His wife regained her health. The jewelery was redeemed, and Shabsi became the rebbe's devoted hasid.

 

Ulica Magitowa

After the Maggid's death, the gentile city council hung a sign on the street where he had lived: Ulica Magitowa the Maggid's Street.

The thick–walled shul stood on this street. Although it had been built

130 years before, it looked unfinished. Inside, there was no ceiling.

When the khazan was singing during the davening, the birds under the roof would chirp along, making it seem as if they, too, had come into the shul to pray.

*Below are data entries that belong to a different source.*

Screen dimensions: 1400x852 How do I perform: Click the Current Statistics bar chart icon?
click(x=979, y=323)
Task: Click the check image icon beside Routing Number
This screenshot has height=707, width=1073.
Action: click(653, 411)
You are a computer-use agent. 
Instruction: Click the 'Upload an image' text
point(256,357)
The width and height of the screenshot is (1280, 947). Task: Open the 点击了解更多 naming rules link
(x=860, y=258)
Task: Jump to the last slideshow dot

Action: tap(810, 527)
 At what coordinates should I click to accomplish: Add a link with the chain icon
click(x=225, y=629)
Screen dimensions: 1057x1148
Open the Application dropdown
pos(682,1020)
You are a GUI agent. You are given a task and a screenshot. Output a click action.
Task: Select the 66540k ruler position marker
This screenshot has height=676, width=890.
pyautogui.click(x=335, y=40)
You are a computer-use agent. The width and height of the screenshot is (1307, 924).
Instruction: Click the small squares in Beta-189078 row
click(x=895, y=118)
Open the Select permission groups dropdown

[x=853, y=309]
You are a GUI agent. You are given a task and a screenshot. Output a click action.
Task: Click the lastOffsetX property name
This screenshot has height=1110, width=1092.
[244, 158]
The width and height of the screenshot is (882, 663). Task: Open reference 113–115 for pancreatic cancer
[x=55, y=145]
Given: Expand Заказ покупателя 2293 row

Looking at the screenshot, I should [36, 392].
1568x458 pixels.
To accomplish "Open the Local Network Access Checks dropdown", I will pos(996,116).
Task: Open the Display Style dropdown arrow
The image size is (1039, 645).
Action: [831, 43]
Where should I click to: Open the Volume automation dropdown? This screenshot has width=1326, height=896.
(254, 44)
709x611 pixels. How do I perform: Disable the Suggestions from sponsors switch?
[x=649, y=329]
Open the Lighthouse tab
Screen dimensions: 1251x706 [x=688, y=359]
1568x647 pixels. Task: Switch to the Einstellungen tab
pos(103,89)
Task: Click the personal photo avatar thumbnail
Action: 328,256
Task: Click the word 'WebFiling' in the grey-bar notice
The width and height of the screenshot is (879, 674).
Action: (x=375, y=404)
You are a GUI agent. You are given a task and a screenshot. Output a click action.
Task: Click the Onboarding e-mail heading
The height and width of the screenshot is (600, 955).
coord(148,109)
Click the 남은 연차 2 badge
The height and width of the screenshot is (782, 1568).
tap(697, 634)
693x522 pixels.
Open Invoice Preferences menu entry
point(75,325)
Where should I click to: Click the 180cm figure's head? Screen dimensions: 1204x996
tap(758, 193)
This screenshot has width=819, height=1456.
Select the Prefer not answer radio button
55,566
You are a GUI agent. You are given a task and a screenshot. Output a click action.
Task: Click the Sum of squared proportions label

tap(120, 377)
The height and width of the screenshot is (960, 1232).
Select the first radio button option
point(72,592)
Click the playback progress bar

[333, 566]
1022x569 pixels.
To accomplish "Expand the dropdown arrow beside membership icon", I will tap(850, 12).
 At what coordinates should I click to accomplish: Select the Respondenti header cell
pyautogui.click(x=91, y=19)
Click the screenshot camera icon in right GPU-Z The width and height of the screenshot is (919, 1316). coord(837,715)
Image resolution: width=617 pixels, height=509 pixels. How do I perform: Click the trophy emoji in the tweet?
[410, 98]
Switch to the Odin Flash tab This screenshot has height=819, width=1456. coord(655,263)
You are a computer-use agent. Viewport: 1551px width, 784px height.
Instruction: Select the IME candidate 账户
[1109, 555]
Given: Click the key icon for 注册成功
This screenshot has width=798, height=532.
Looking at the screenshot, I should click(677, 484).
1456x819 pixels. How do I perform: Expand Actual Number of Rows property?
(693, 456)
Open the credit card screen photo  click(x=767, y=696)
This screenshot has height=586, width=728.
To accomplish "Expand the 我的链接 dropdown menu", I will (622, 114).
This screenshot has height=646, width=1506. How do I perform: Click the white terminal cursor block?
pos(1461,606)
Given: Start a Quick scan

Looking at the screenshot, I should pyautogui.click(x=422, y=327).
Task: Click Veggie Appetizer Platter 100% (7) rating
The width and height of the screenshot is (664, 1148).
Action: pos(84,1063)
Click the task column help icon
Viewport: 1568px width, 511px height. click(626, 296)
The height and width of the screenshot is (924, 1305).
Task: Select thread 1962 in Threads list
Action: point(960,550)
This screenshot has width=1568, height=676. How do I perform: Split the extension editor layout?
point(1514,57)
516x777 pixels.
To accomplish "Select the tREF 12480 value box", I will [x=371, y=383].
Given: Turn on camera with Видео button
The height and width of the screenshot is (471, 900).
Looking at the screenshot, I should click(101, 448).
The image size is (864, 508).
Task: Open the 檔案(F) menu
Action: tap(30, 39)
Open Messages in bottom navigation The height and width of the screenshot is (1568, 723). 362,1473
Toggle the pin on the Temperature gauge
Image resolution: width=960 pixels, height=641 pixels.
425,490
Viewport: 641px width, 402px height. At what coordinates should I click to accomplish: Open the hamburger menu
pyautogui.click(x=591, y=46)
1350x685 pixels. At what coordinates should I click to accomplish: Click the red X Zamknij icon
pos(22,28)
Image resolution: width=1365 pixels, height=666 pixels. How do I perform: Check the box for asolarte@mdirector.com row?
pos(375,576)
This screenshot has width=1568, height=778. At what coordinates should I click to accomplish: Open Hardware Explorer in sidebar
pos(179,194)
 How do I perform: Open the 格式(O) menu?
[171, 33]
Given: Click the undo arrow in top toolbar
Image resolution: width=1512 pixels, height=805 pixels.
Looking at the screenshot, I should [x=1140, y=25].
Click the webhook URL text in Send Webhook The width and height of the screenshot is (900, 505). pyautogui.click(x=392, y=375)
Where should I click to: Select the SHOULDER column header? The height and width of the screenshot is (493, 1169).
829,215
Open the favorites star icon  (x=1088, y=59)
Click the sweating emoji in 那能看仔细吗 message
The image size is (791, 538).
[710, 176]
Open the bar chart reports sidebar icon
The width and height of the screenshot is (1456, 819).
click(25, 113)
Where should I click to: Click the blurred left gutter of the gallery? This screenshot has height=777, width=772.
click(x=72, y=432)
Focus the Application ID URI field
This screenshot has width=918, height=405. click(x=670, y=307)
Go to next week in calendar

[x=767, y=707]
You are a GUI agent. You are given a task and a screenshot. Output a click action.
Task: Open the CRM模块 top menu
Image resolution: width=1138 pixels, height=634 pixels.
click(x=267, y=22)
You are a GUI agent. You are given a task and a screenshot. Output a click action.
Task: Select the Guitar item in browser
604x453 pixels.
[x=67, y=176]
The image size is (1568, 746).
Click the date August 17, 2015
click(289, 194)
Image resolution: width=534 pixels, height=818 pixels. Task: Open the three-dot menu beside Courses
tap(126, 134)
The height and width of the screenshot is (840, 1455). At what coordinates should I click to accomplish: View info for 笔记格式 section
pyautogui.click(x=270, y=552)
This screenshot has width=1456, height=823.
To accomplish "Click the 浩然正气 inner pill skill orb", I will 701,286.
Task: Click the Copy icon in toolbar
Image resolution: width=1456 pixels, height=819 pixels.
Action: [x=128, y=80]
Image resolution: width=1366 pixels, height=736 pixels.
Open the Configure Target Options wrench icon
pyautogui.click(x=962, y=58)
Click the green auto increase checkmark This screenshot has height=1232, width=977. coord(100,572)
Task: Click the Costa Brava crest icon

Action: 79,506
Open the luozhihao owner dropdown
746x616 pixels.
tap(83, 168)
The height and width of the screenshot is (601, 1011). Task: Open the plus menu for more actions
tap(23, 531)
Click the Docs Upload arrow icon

It was most beautiful when a bridegroom was “showered” with sweets (a bavarfns). The birds would swoop down very low over the people's heads in order to catch the nuts.

From the shul to the river behind the town, not a single goy lived on Magitowa Street. Yet, the panes in all the windows were broken: shkutzim who used to pass late at night would amuse themselves by tossing a stone through a Jewish window.

The shul was closed, except on shabbes and yontef.

When the shammas opened the shul on Friday evening, he would first knock three times on the door.

All kinds of legends were told about these three knocks. For example, that demons prayed in the shul at night. If you went past the shul after midnight, you imagined hearing how those passing by were called to the Torah.

 

The Bes–Medresh

Near the shul stood the great bes–medresh, which rested neither day or night. People sat learning in the entrance, let alone in the bes–medresh proper in which every table was occupied.

At one table, someone sits bent over a big gemore, learning; at the next, a whole group quibbles loudly; they're saying Psalms at a third.

Two tile stoves stood at the western wall. Crazy Bezalel slept on the bench by one of them. During the day he carried water from the market pump or the tap for housewives doing their laundry; they used to get their own water for cooking.?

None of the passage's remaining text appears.